Titubeó. Probablemente, los compañeros de Vardy no lo habían visto nunca ponerse tan duro durante tanto tiempo. Se encontraban notas incomprensibles al llegar, referencias a entrevistas que Vardy había llevado a cabo en solitario, con sospechosos o personas de cuyas identidades no estaban del todo seguros. Al igual que estaba pasando con todo el mundo, su comportamiento se había transformado a la sombra de la catástrofe, aquel desalmado milenio tardío.

—¿Adónde ha ido ahora? —dijo Baron, un poco lastimero. Collingswood se encogió de hombros y lo miró con los ojos entornados. Estaba sentada con los pies en alto, jugando a un videojuego. Su invencible avatar esquivaba electrónicamente a las bestias rugientes que intentaban comérsela. A decir verdad, no lo estaba moviendo, estaba concentrada en la conversación, había trucado el joystick para que pasara de nivel solo.

—Ni idea —dijo—. Por lo que puedo descifrar de esos putos garabatos suyos de cangrejo, quiere encontrar a no sé qué soplón de la vieja panda de Grisamentum. Uno de los nigros, o piros o algo. ¿Usted cree que tiene una remota idea de qué está buscando?

—No —dijo Baron—. Pero estoy seguro de que lo encontrará. Tengo entendido que hay pistogranjeros en la ciudad.

—Se lo dije. Sí, de esos y de todos los demás. Las mejores visitas nos las quedamos nosotros, tío —dijo Collingswood señalando los informes que tenía delante.

—¿Qué visitas? —Era Vardy, que regresaba, papeles en mano.

—Ya era hora —dijo Baron—. Pensaba que se había largado.

—Entonces, ¿lo de los granjeros es verdad?

—¿Ha descubierto algo en esa misión suya?

—Si fuese verdad… —dijo Collingswood. Se columpió en la silla para poder situarse de frente a Vardy. Su encarnación digital continuaba con sus aventuras—. ¿Tendría miedo?

Arqueó las cejas.

—Tengo miedo de toda clase de cosas.

—¿Lo tendría?

—Ahí fuera no andan cortos de sectas asesinas.

—Exacto.

Collingswood había enchironado a miembros de algunas de ellas personalmente. Hermanas de la Soga, neothugistas, teologías del kitsch nietzscheano. Eran como los lectores más crudos de Colin Wilson y de Sade, aficionados a Sotos y a un cierto género de «transgresión» trillada, un moralismo de BBC invertido. Glorificaban lo que, singularmente, consideraban la voluntad, difamaban a la humanidad por borrega, divagaban acerca del asesinato. Su banalidad no significaba que no pudieran ser peligrosos nunca, no perpetraran atrocidades para gloria de sí mismos, o de la de alguna deidad lovecraftiana que, según decidieran ellos de forma totalmente iletrada, anhelaba sus ofrendas, las de su Kali de orientalistas o las de quien fuera. Incluso mientras te mataban, los estabas despreciando.

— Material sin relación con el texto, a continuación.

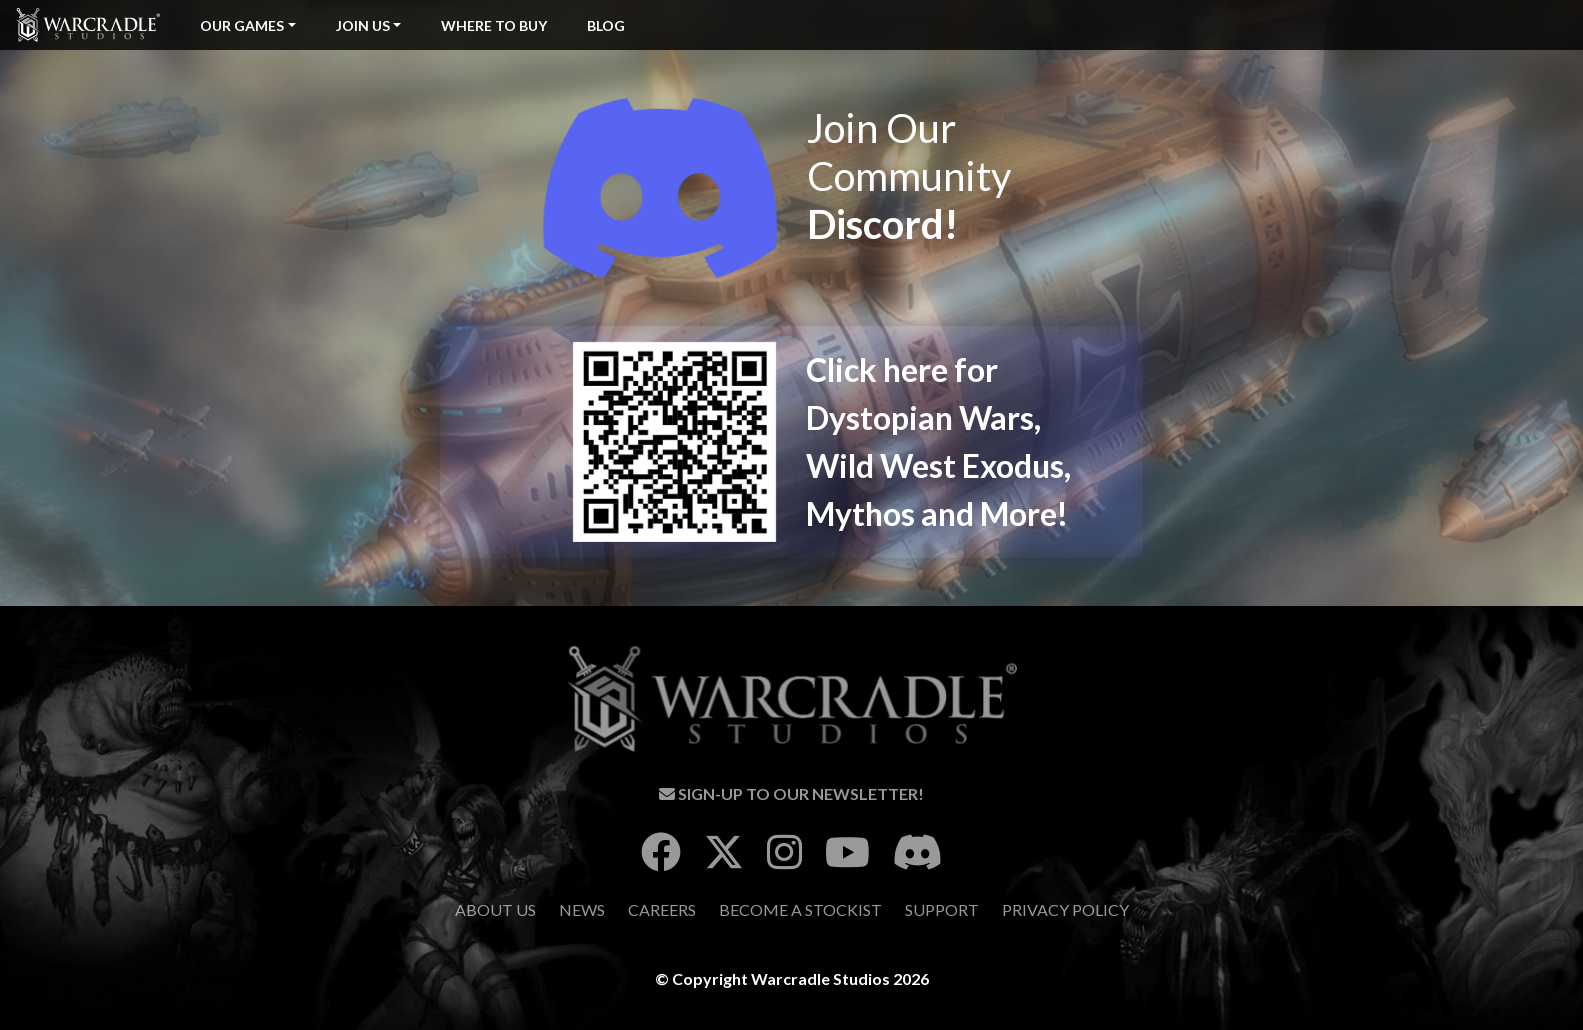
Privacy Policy (1065, 909)
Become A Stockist (800, 909)
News (582, 909)
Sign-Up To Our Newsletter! (791, 793)
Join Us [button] (363, 25)
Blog (606, 25)
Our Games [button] (242, 25)
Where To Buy (494, 25)
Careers (662, 909)
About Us (495, 909)
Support (942, 909)
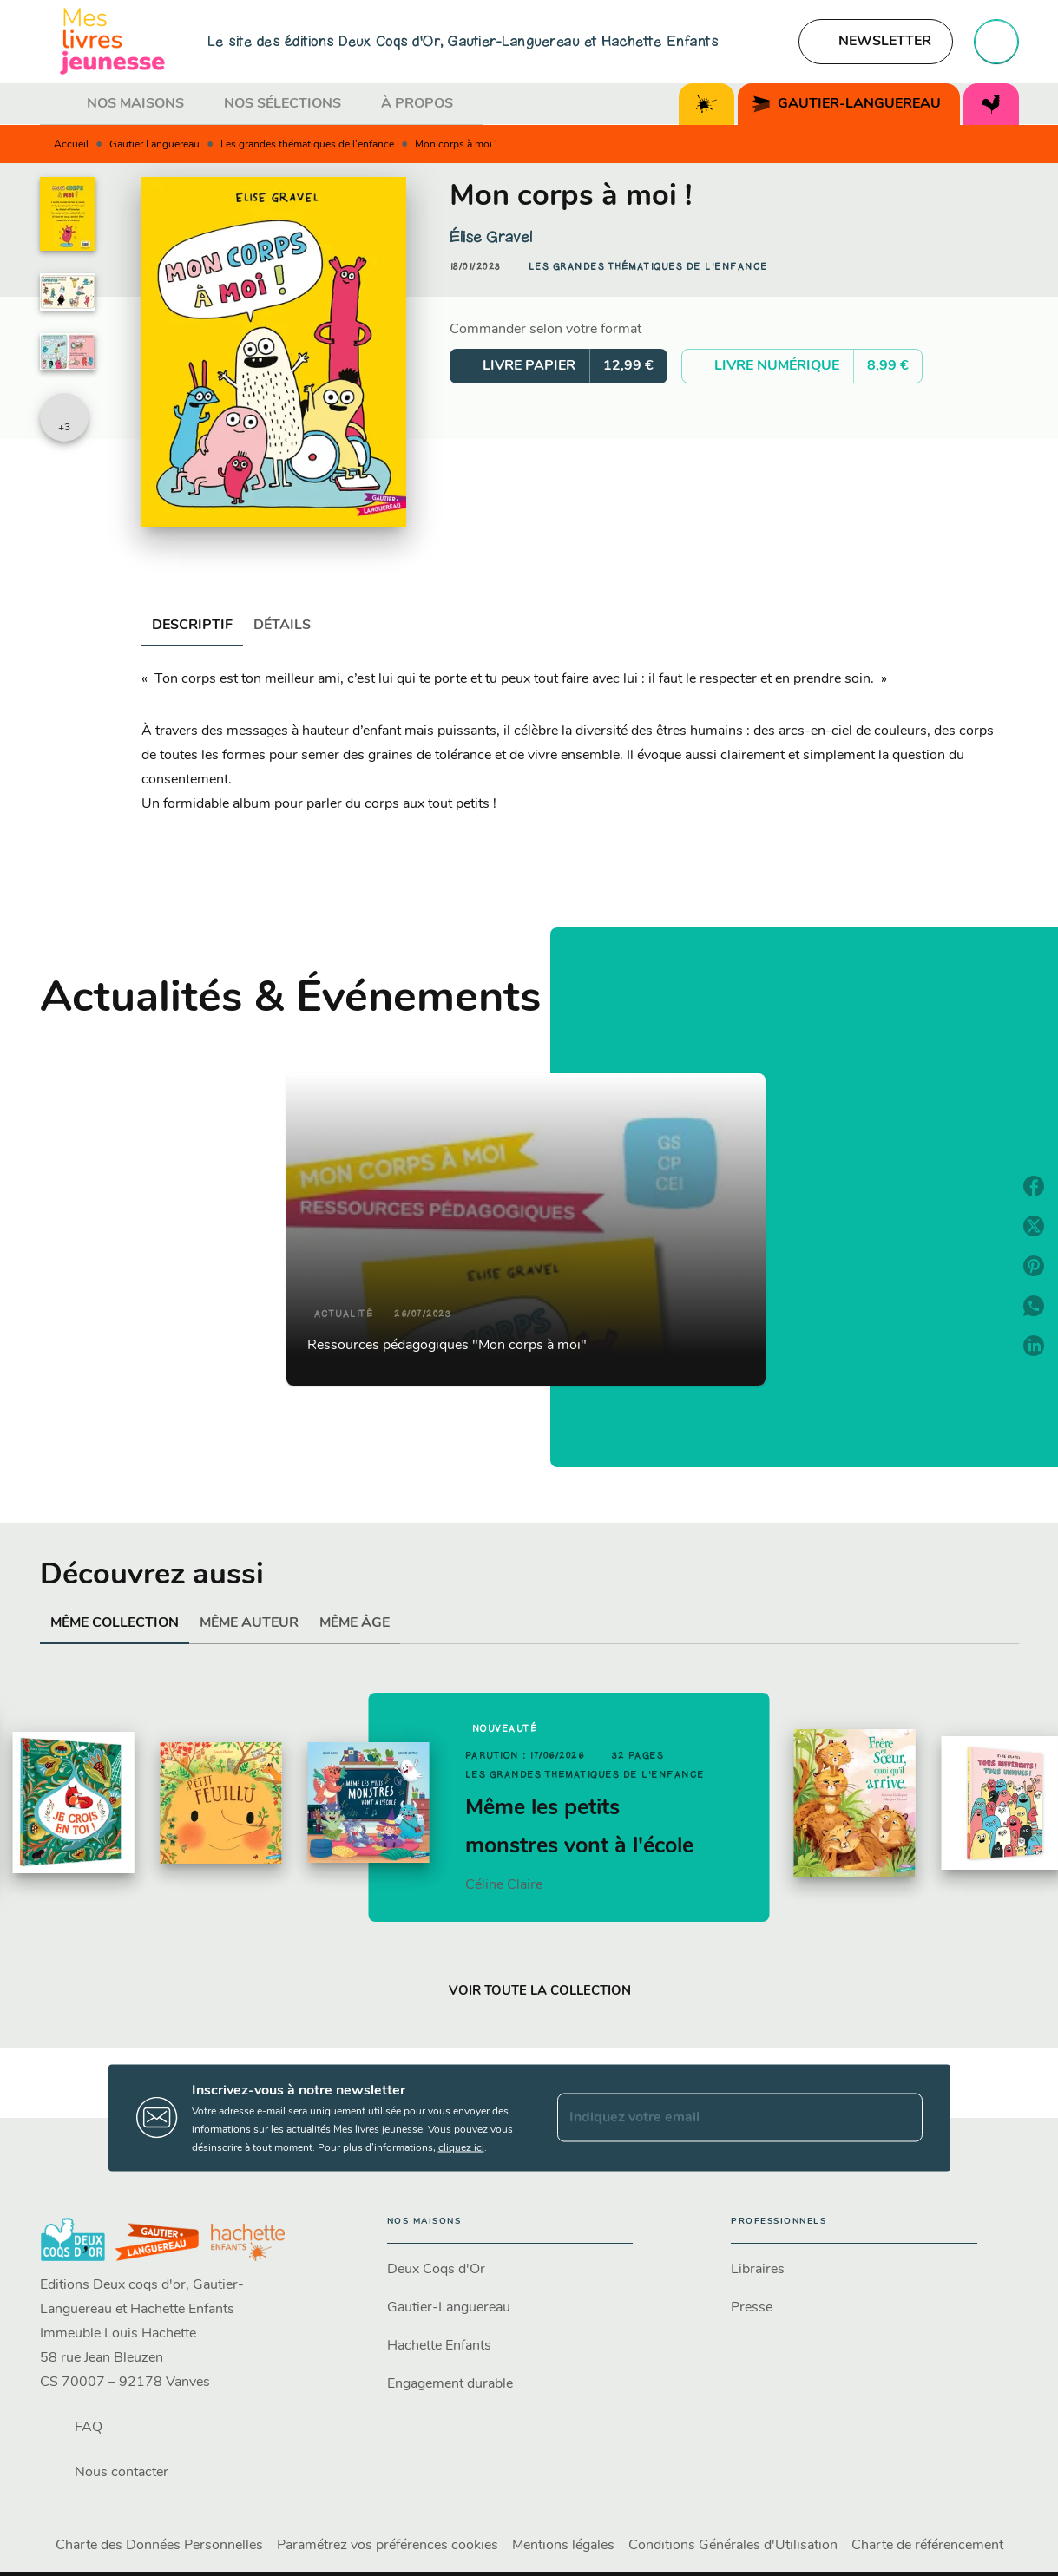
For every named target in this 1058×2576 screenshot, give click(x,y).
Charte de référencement (927, 2546)
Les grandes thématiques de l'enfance (307, 145)
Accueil (71, 145)
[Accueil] (113, 41)
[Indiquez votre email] (718, 2118)
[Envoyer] (902, 2118)
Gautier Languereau (154, 145)
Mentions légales (563, 2546)
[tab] (58, 104)
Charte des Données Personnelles (159, 2546)
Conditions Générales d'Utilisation (733, 2546)
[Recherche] (996, 41)
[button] (875, 41)
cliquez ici (461, 2147)
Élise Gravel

—Bueno, no se parecen a todos esos —dijo Vardy—. Solo son mercenarios de un modo un tanto contingente. La gracia de la pistola no es que sirva para matar, sino la pistola en sí misma. Al principio era pagana de una forma más general.

—¿Les importaría poner al corriente a un viejo? —dijo Baron—. Siento entrometerme.

Vardy y Collingswood intercambiaron una mirada, hasta que ella sonrió.

—¿Alguna vez ha conocido a alguno? —le dijo a Vardy.

—¿Les importa? —dijo Baron.

—Se pusieron malos, jefe, en su día —dijo Collingswood—. Pero nunca he llegado a entender qué era eso de las pistolas.

Una arcana dolencia había invadido su tribu original, convirtiendo su vida en un foco de infección. Todo lo que tocaban salía despedido, las mesas se sobresaltaban, las sillas se sobresaltaban, los libros bailaban, lo inanimado, tan alborotado y alarmado como cualquier recién nacido. Midas no podía comerse un bocadillo hecho de oro, del mismo modo que uno de estos vectores, Marías con apariencia de Vida, no podía comerse las rebanadas de pan y las lonchas de queso, todas ellas con una abrupta disposición a salir corriendo de acá para allá.

—Fue una mutación —dijo Vardy. Lo dijo con cautela y una indefinida aversión—. Una mutación de adaptación.

—¿Y eso es malo? —dijo Collingswood, al ver su expresión.

—¿Malo para quién? Las mutaciones salvan, por lo visto.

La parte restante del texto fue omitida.